In 1994, Caltech alumnus Peter Shor (BS '81), then at Bell Labs, developed a quantum algorithm that will easily factor a large number in just seconds, whereas this type of problem could take a classical computer millions of years. Ultimately, when quantum computers are ready and working-a goal that researchers say may still be a decade or more away-these machines will be able to quickly factor large numbers behind cryptography schemes.

But, besides Shor's algorithm, researchers have had a hard time coming up with problems where quantum computers will have a proven advantage. Now, reporting in a recent Nature Physics study , a Caltech-led team of researchers has identified a common physics problem that these futuristic machines would excel at solving. The problem has to do with simulating how materials cool down to their lowest-energy states.

"In nature, we can put a material in a refrigerator to cool it down to its lowest-energy state," says John Preskill , the Richard P. Feynman Professor of Theoretical Physics, the Allen V. C. Davis and Lenabelle Davis Leadership Chair of Caltech's Institute for Quantum Information and Matter (IQIM), and an Amazon Scholar at the AWS Center for Quantum Computing based at Caltech. "But modeling how this occurs is challenging for a quantum computer and even harder for a classical computer."

In the new study, the team formulated a quantum algorithm (a set of computer instructions) that can be used in theory to find low-energy states-what physicists call local minima-of any material. Their study theoretically proves that the algorithm will perform much better than its classical counterparts.

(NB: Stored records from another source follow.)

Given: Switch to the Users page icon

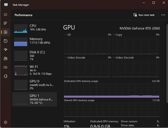Looking at the screenshot, I should pos(5,58).
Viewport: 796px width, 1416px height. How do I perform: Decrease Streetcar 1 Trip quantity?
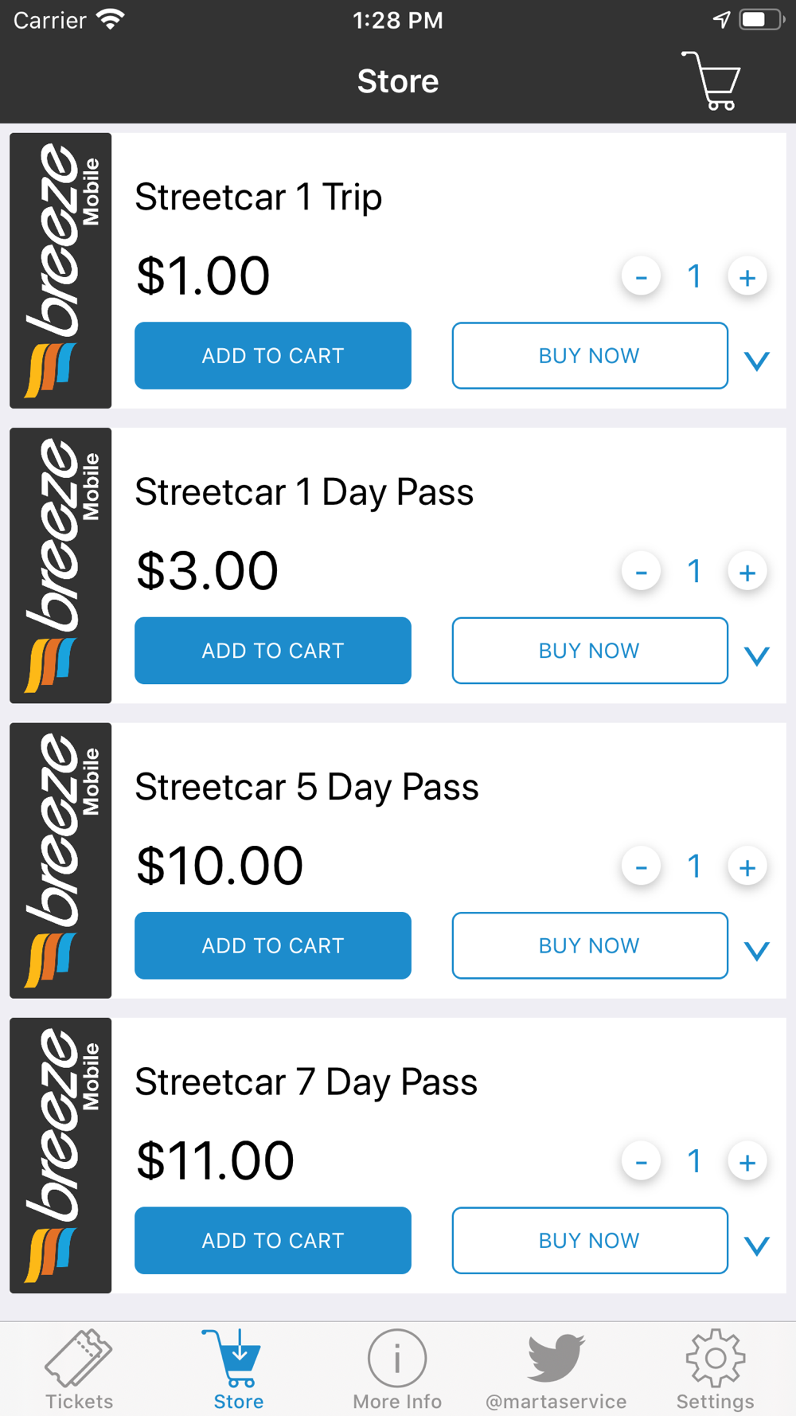click(641, 277)
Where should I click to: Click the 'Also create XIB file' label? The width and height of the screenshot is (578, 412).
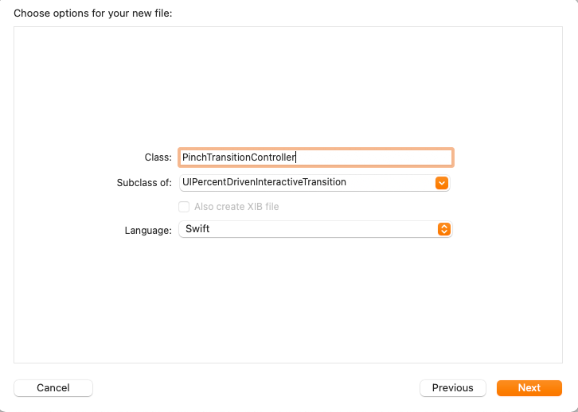click(236, 207)
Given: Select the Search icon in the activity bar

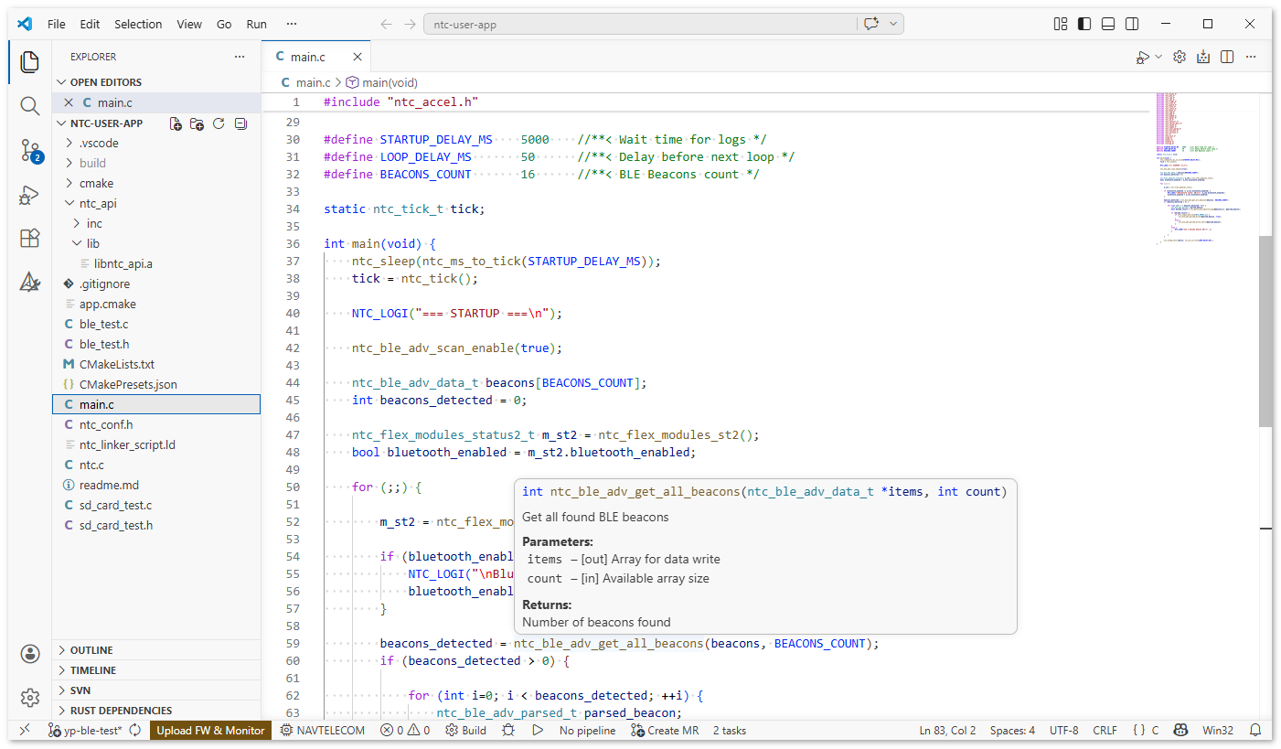Looking at the screenshot, I should pyautogui.click(x=29, y=106).
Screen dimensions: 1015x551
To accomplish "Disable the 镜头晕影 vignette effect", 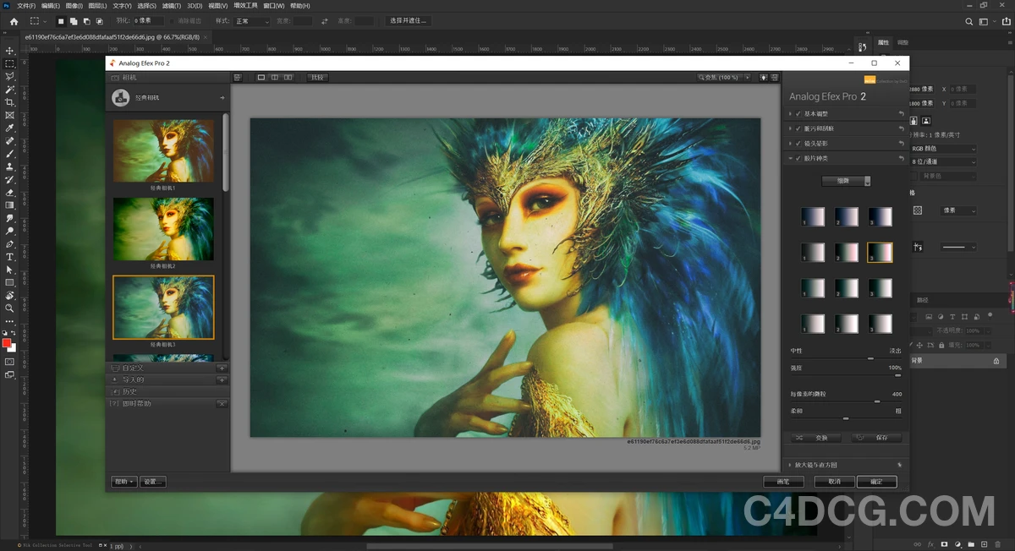I will pyautogui.click(x=798, y=143).
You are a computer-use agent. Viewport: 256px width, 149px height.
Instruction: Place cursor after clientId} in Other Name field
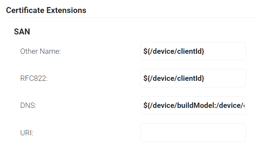(x=205, y=51)
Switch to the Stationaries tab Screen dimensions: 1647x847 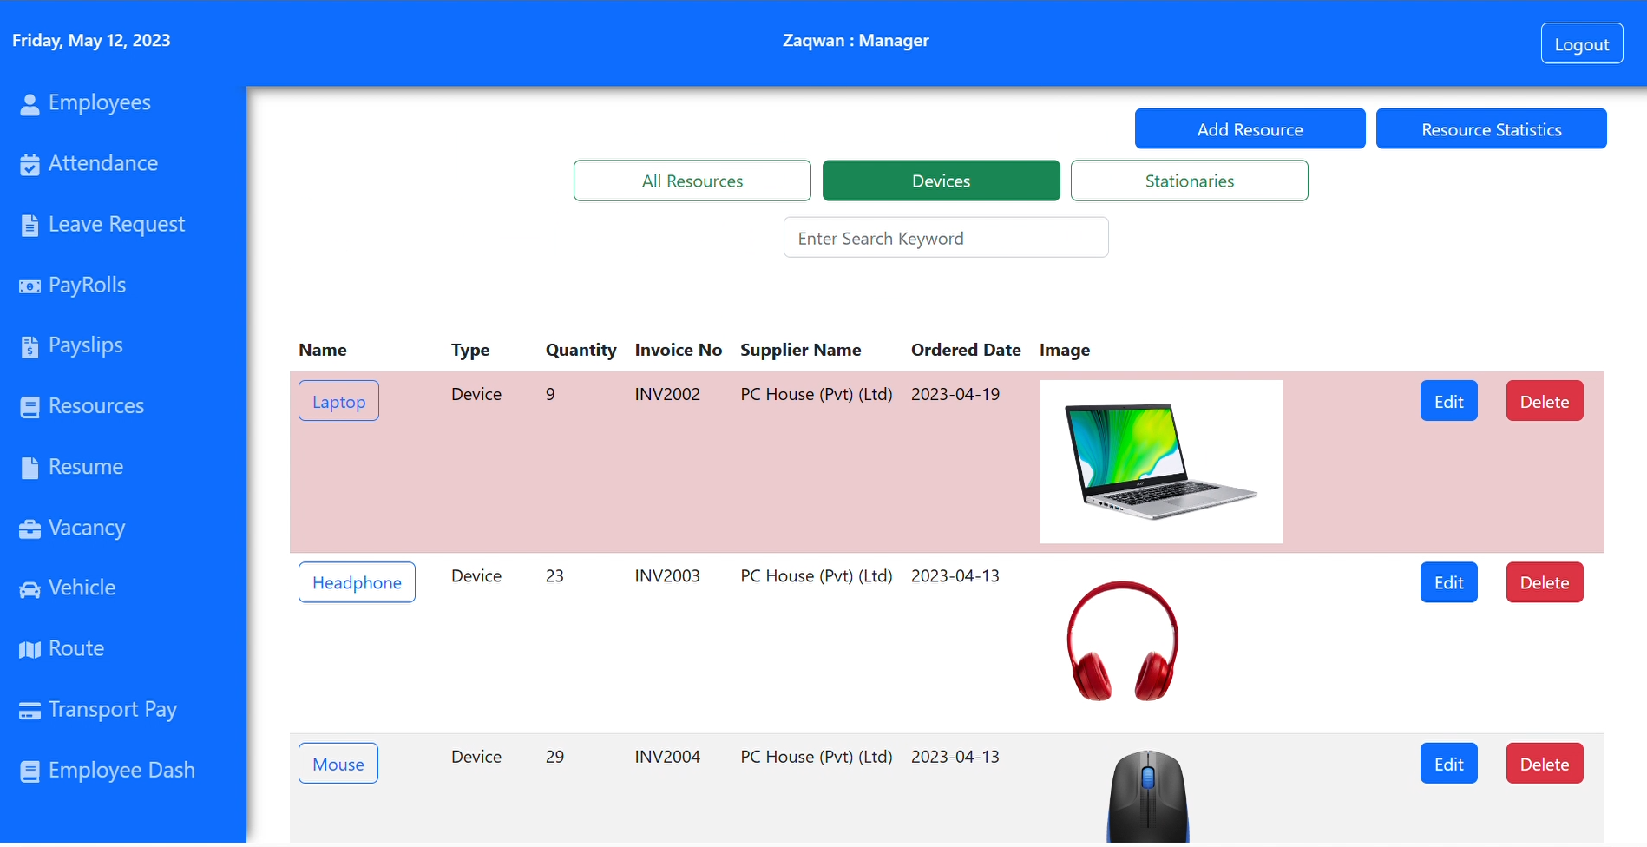click(1189, 181)
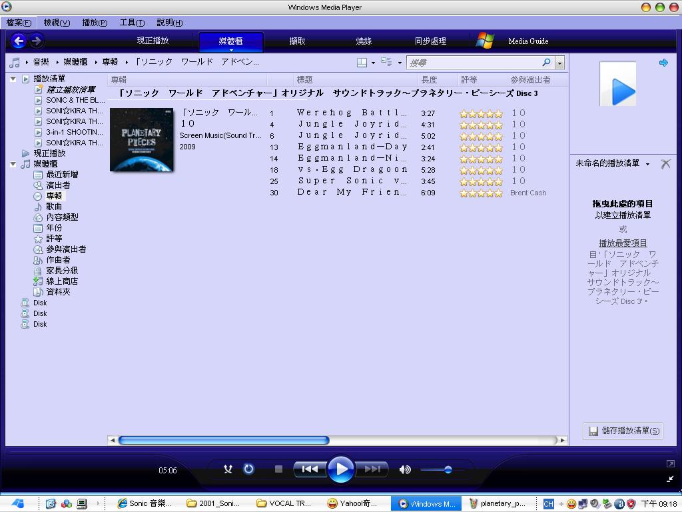Viewport: 682px width, 512px height.
Task: Click the back navigation arrow
Action: click(19, 41)
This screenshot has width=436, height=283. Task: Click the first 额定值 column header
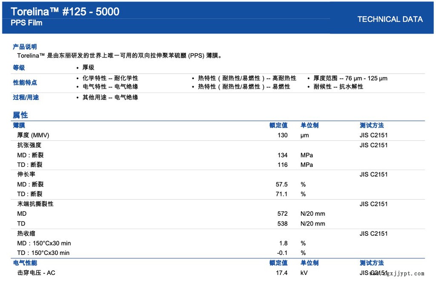pyautogui.click(x=278, y=125)
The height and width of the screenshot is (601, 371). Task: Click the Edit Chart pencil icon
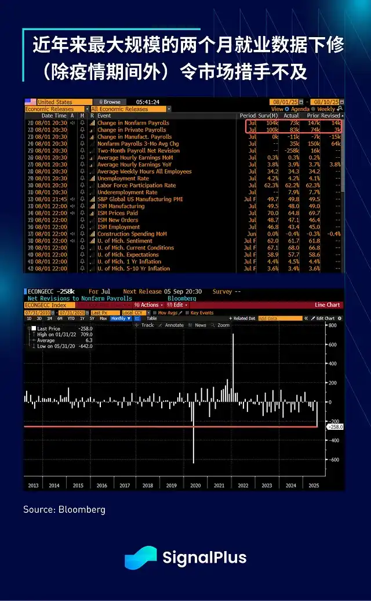point(313,318)
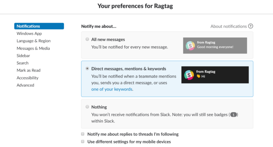Select the All new messages radio button
This screenshot has width=273, height=147.
coord(87,39)
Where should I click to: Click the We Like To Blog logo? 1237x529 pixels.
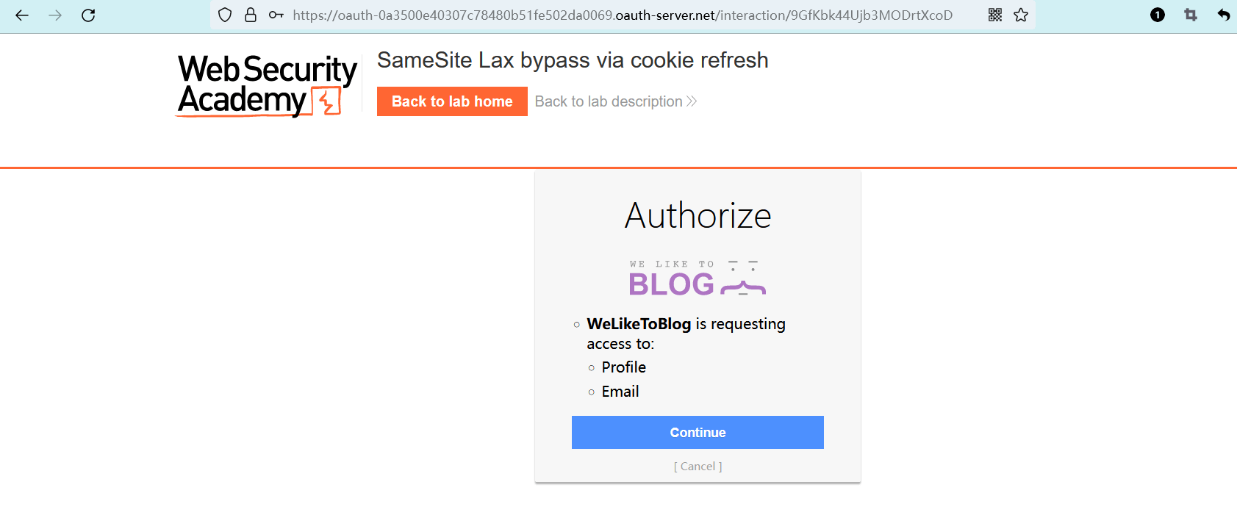697,278
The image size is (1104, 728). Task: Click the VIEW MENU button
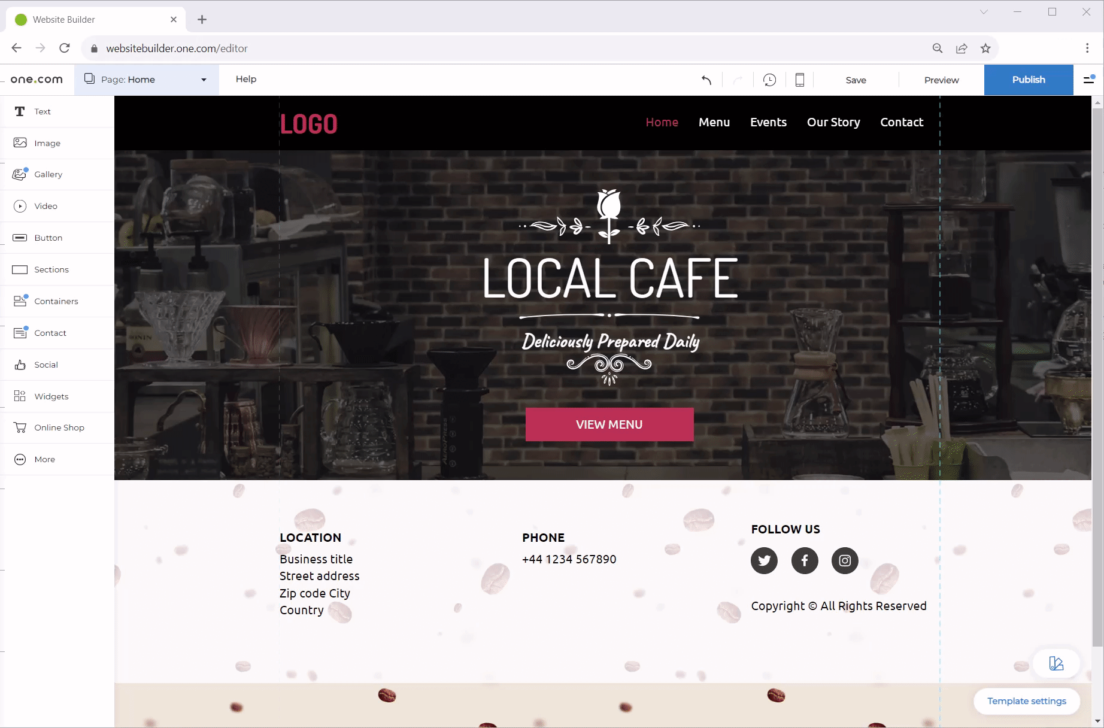tap(609, 424)
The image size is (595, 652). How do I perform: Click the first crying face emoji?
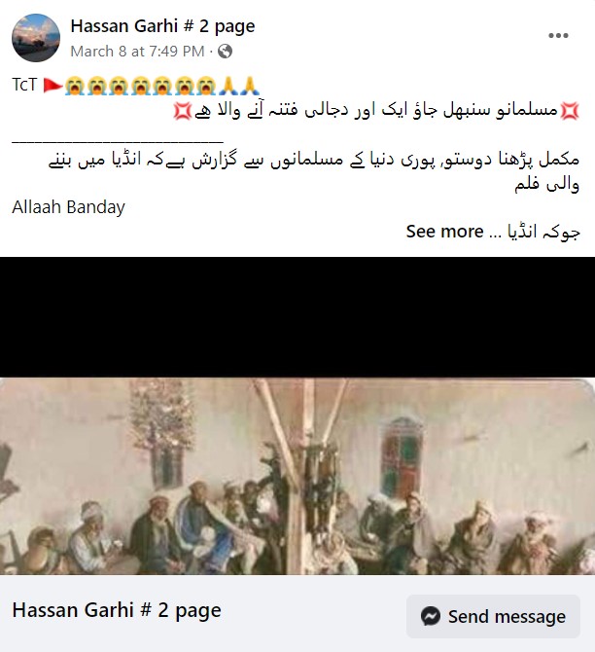point(75,86)
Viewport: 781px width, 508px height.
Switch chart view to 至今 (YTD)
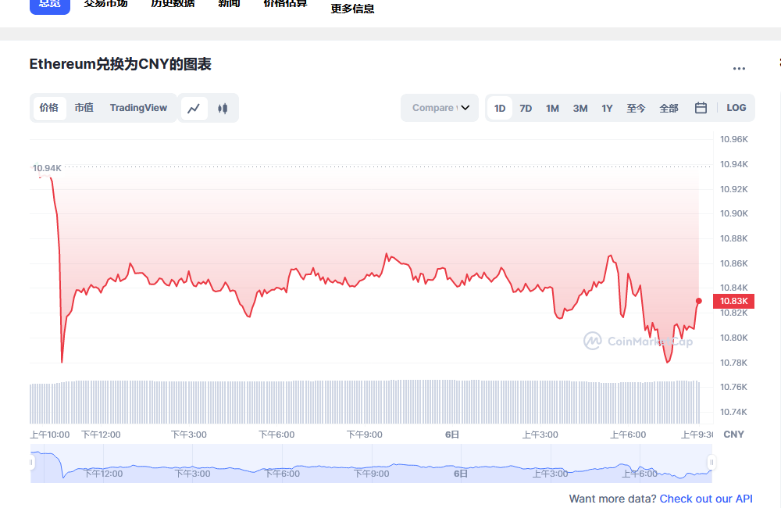(x=636, y=108)
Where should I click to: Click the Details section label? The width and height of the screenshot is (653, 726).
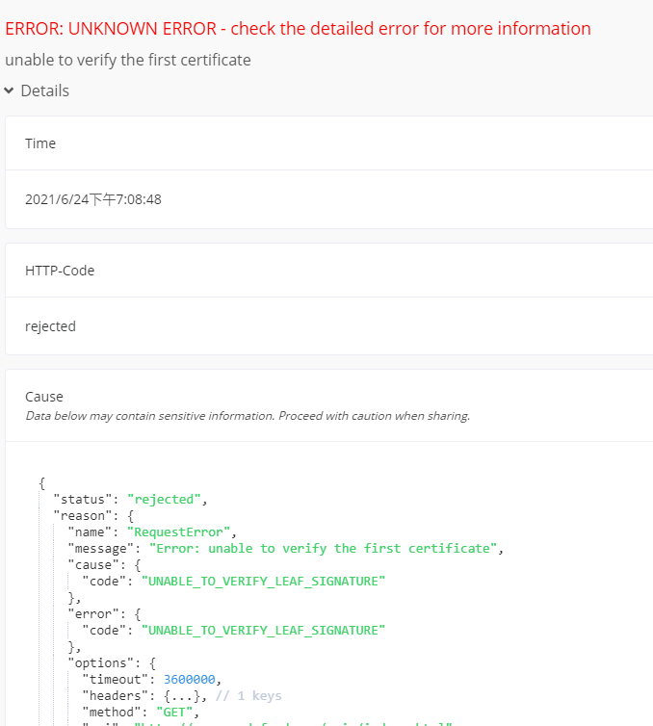coord(44,91)
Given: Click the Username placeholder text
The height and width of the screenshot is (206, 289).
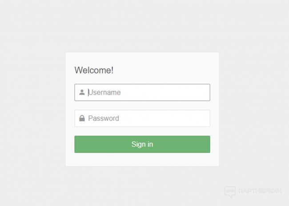Looking at the screenshot, I should click(x=104, y=92).
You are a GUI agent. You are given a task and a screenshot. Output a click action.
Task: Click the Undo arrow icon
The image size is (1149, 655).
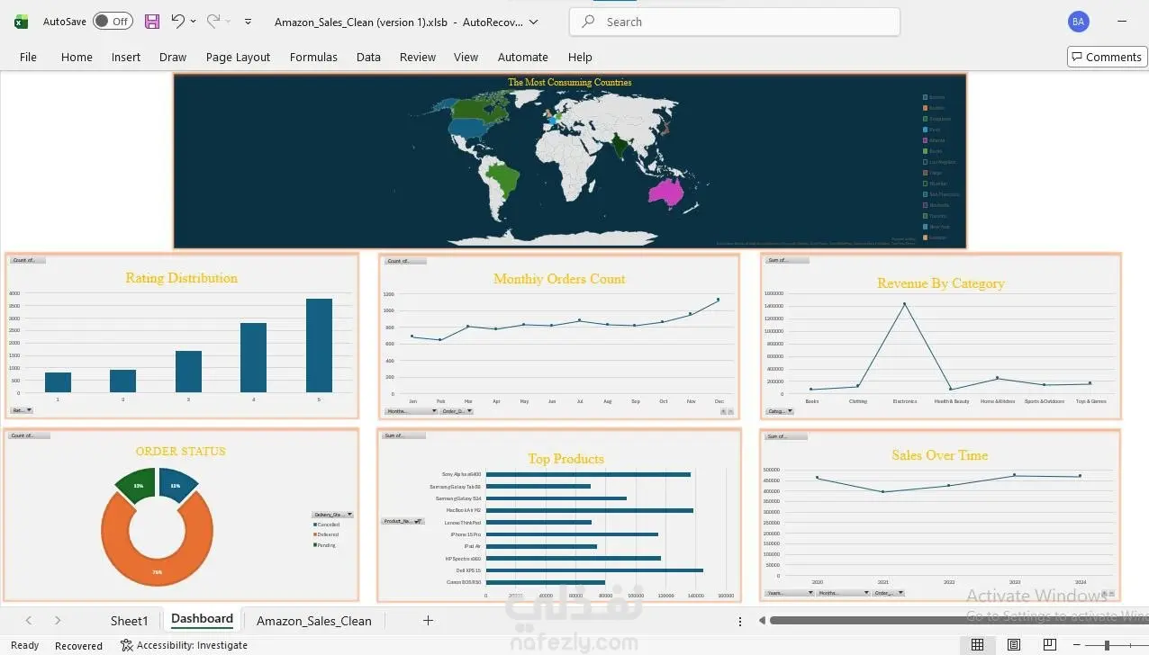pos(178,21)
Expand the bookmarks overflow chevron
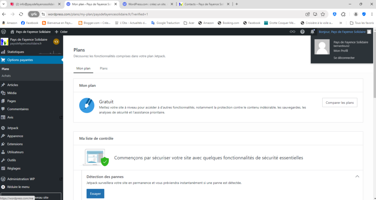The height and width of the screenshot is (200, 376). 340,23
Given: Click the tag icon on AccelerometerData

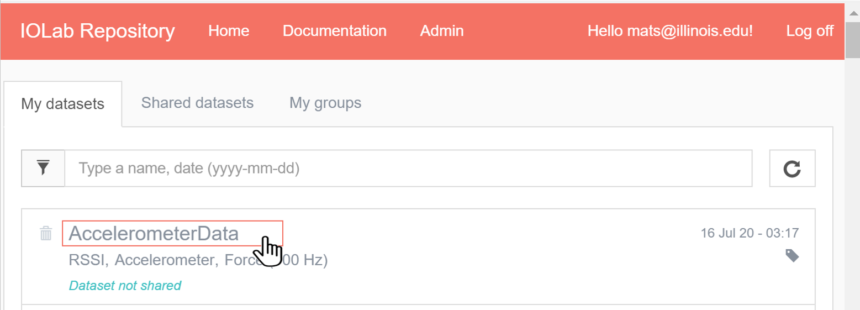Looking at the screenshot, I should [792, 255].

"This is a new way to test quantum advantage," says co-author Hsin-Yuan (Robert) Huang (PhD '24), a senior research scientist at Google Quantum AI who joined the Caltech faculty in early April as an assistant professor of theoretical physics. "There are a couple of other ways to test for quantum advantage besides Shor's algorithm, but it's not clear how practical they are. Here we have a test tailored to a broad family of physics fields that includes materials science, condensed matter physics, high-energy physics, and chemistry."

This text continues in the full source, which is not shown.